Top of Input for this task

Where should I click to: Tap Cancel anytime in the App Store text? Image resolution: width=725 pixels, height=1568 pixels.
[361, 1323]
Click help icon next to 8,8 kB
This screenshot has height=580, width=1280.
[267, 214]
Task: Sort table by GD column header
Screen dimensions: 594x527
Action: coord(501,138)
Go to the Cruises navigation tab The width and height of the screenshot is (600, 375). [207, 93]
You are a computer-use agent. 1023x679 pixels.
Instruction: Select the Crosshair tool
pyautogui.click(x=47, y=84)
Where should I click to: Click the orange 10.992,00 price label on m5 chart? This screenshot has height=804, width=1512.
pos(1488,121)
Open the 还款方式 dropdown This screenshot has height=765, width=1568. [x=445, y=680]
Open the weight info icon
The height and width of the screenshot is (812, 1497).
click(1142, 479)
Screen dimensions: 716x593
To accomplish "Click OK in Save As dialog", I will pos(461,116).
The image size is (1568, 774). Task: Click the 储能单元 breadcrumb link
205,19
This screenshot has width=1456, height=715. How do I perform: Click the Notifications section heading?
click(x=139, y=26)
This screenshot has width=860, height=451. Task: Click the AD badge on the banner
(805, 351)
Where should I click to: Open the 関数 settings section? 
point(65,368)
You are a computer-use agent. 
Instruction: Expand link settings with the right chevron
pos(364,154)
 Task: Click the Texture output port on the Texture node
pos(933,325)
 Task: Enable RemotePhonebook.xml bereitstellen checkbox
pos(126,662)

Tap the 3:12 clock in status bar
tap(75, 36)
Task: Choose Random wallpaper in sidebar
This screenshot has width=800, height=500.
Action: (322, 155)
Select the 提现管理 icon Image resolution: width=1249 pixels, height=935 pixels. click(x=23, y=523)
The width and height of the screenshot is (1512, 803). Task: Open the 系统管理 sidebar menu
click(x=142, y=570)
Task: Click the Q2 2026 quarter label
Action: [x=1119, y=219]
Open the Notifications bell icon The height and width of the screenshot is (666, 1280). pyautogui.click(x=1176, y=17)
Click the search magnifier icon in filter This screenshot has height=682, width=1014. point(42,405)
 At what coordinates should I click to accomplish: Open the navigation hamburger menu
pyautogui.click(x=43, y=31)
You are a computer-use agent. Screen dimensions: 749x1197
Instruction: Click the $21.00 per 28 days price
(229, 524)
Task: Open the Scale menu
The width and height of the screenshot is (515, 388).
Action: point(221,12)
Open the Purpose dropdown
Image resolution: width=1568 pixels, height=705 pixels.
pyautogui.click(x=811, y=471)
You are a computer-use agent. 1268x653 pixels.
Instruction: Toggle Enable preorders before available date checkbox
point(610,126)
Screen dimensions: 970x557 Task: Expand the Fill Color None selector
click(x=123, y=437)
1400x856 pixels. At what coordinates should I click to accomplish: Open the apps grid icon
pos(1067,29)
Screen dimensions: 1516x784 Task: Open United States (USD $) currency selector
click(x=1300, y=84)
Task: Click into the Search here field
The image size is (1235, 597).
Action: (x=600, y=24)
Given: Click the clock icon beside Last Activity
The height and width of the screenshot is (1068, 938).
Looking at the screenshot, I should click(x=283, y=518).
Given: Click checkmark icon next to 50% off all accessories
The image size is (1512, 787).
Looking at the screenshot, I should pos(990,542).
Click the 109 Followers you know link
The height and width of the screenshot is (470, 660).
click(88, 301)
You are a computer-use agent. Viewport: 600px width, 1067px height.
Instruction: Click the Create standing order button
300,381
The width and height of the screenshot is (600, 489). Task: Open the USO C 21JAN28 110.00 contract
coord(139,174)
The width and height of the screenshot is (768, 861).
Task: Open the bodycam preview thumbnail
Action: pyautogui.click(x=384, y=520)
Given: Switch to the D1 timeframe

Bottom of Input for this task

== Instructions to follow ==
Nothing but a number should be given: the count of lines above in which the word "agent" occurs.

== Answer box ==
5